Jugando con España

Jugando con España

Seguiré con el territorio mítico porque ya me encarreré. Pero antes que otra cosa quiero agradecerle al equipo español la fiesta que nos regaló. ¡Qué alegría y qué diversión fue verlos jugar!

Punto mítico: Para mí, en Puebla puede ser siempre día de fútbol y siempre está mi abuelo materno sembrando flores, jugando ajedrez, amaneciendo como quien va de fiesta. Siempre mi abuela con los ojos clarísimos haciendo sumas al mismo tiempo en que repite un poema. Siempre el velero ineludible que construyó el tío Roberto, para irse por el lago en compañía de la niña que fui y de una botella de ron que se bebía mientras la proa tomaba cualquier deriva. Siempre la tía Nena caminando de prisa, inolvidable, entre lo inverosímil y catedral. Siempre la casa vacía del médico que fue mi bisabuelo y siempre adentro una tertulia del siglo diecinueve con una flauta y una mujer que empollaba elefantes cada vez que algo le dolía, y cuya heterogénea descendencia le ha dado al mundo desde matemáticos hasta bailarinas, pasando por toreros, cantantes, cirujanos, físicos, marineros, pintores, poetas y otros cientos de fanáticos aspirantes a la gloria diaria de seguir en el mundo.

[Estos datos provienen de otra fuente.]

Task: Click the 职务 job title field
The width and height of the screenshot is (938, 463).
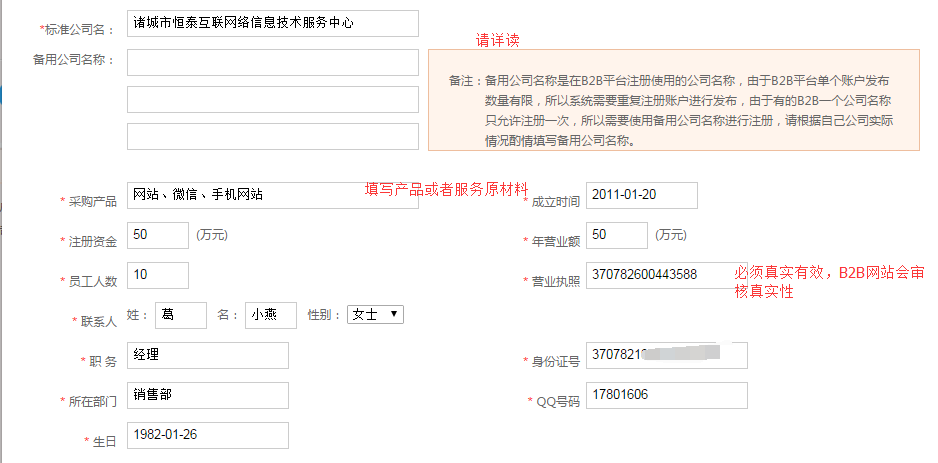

En Puebla siempre está mi tía Alicia, vestida de blanco, volviendo de jugar frontón con la sonrisa premonitoria de quien se sabe eterna. Siempre la tía Maicha pintando, distraída de todo, incluso de sí misma, preguntando en desorden si me siento feliz. Siempre el tío Sergio construyendo una casa de dos pisos a la que se olvidó de ponerle una escalera, siempre el tío Alejandro tocando el piano como quien juega solitarios, siempre la memoria de un rincón del jardín, cercano al árbol de nísperos, en el que estuvo la tumba de su perra Diana, dándome desde entonces la certeza de que en toda lápida, hasta en las de los perros, hay un pasado que se busca eterno. Siempre la diminuta escuela que dirigía con espíritu de heroína, una mujer solitaria a quien entre más pasa el tiempo más admiro. Y siempre, basta sólo con detenerse en el barrio de Santiago, siempre hay una familia, hecha de varias familias, empeñada en salir a que los hijos conozcan el mar: mi larga e irrevocable familia de la infancia.

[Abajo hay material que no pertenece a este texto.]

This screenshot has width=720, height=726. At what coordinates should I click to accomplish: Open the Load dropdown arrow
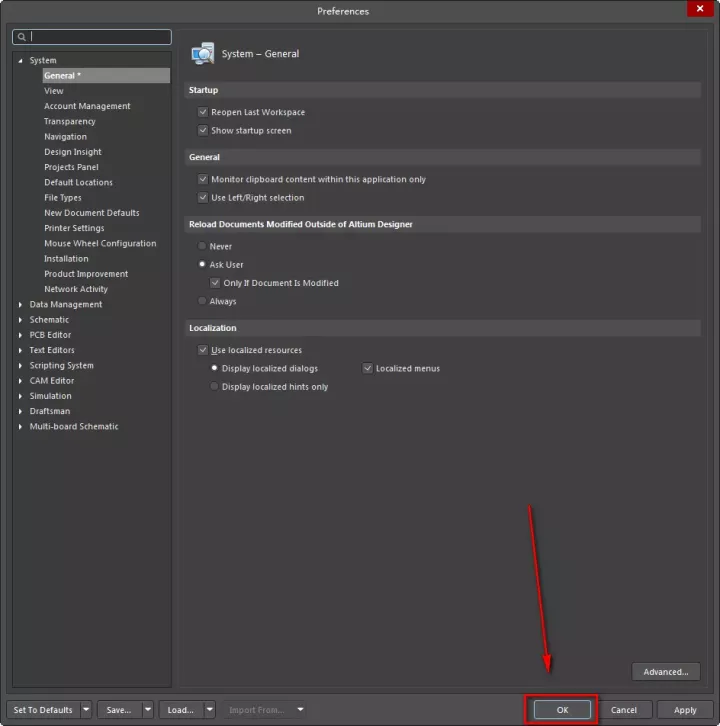pos(210,710)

También, allí, en Puebla está el jardín de Marcela con una jacaranda y todas las certezas de quien duda de lo buena que es. Está Sergio mi hermano cavilando el futuro, memorizando los abismos de la sierra, despierto todas las madrugadas con el ansia de atestiguar un imposible tras las imposibles noticias diarias. Allí están los árboles que sembró mi abuelo paterno y que mi madre le defendió a una herencia como quien defiende un reino. Está el edén con sus hijos y sus nietos jugando un pertinaz fútbol de chicos contra grandes.